Beide Behörden betonten jedoch, dass sie kein vollständiges Verbot anstreben. Kinder sollten die Vorteile von sozialen Medien und Internet nutzen können – aber deutlich sicherer als bisher.

Warum ist die aktuelle Social-Media-Landschaft so gefährlich?

Nach Einschätzung der Polizeibehörden machen mehrere Merkmale, die auf den meisten Plattformen zu finden sind, soziale Medien in großem Maßstab besonders schädlich. Solche Funktionen sollten in Apps, die sich an Kinder richten, daher nicht vorkommen.
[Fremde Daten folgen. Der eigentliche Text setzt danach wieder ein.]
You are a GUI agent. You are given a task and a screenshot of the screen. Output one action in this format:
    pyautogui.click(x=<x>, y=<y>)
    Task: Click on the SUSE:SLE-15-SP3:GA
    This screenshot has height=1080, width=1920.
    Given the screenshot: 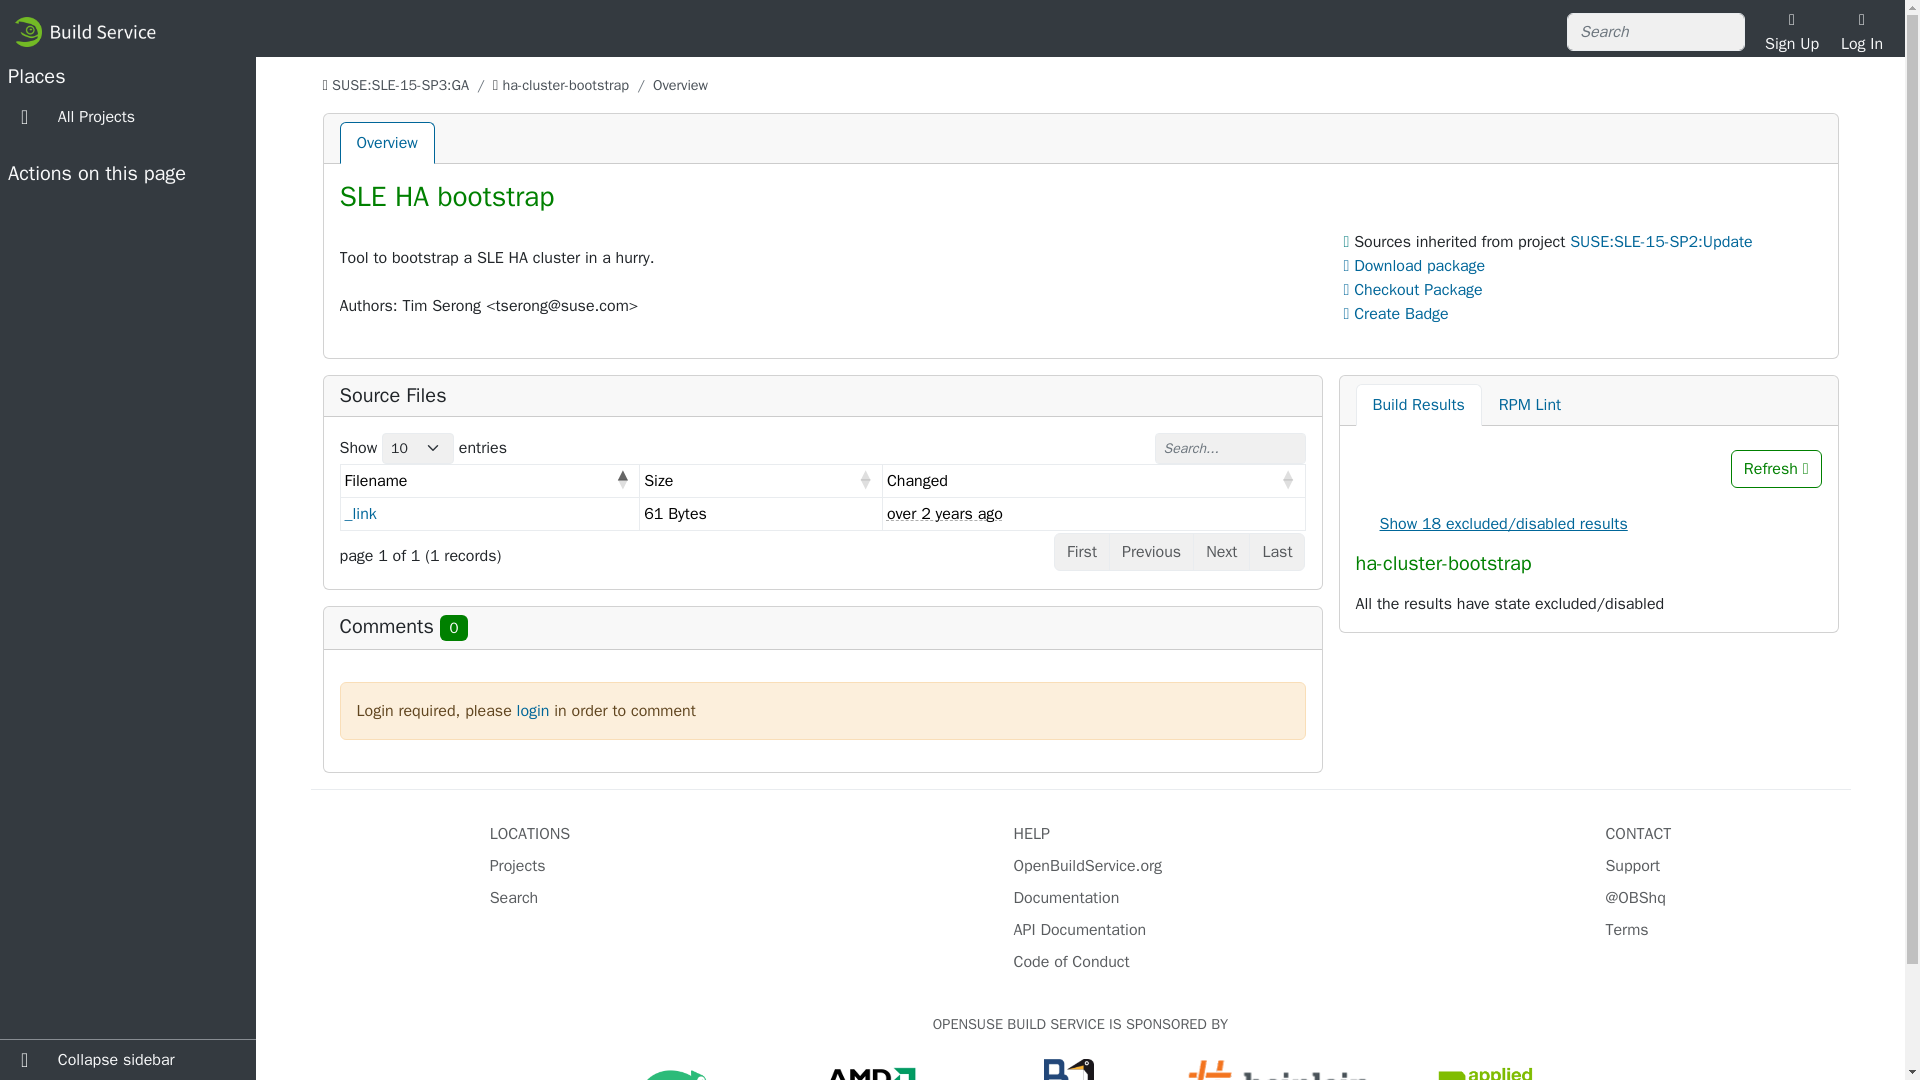 What is the action you would take?
    pyautogui.click(x=400, y=84)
Dazu gehören Funktionen, mit denen sich sehr leicht viele Kinder aufspüren lassen, sowie unkontrollierte Kontaktaufnahmen durch Fremde, vor allem Erwachsene. Verschlüsselte oder private Nachrichtenfunktionen zählen ebenso dazu wie Algorithmen, die illegale oder schädliche Inhalte verstärken.

Auch die Möglichkeit, Nacktaufnahmen zu teilen oder live zu streamen, mache viele Plattformen hochriskant. Hinzu kommen unzureichende Alterskontrollen, die Kinder nicht zuverlässig von Angeboten für Erwachsene fernhalten.

Obwohl viele dieser Punkte bereits im britischen Online Safety Act verankert sind, der Plattformen im Vereinigten Königreich klare Vorgaben und Verhaltensregeln macht, verstoßen zahlreiche Unternehmen weiterhin dagegen.

Ofcom kann solche Unternehmen untersuchen und Geldstrafen verhängen. Nach dem Willen der Polizeibehörden soll die Aufsicht aber auch Mindestalter-Regeln durchsetzen und den Umgang mit Nacktdarstellungen bereits auf Geräteebene strenger regulieren. So sollen Minderjährige daran gehindert werden, Nacktfotos und -videos aufzunehmen, zu verschicken oder zu streamen.

Der Handlungsdruck ist hoch, denn Fälle von sexualisierter Gewalt gegen Kinder mit Ursprung im Netz nehmen im Vereinigten Königreich weiter alarmierend zu.

Einige Plattformen wie Apple, Instagram und TikTok haben bereits damit begonnen, Kinder vor dem Versand oder Empfang von Nacktbildern in Nachrichten zu schützen. Sie schalten dazu etwa technische Möglichkeiten für Direktnachrichten ab – auch vor dem Hintergrund, dass durchgehende Ende-zu-Ende-Verschlüsselung Ermittlungen gegen Grooming und Kindesmissbrauch erschwert.

Gleichzeitig bleiben Sorgen, dass der Schutz von Daten und Privatsphäre im Netz leidet, wenn private Messenger-Funktionen eingeschränkt oder abgeschafft werden.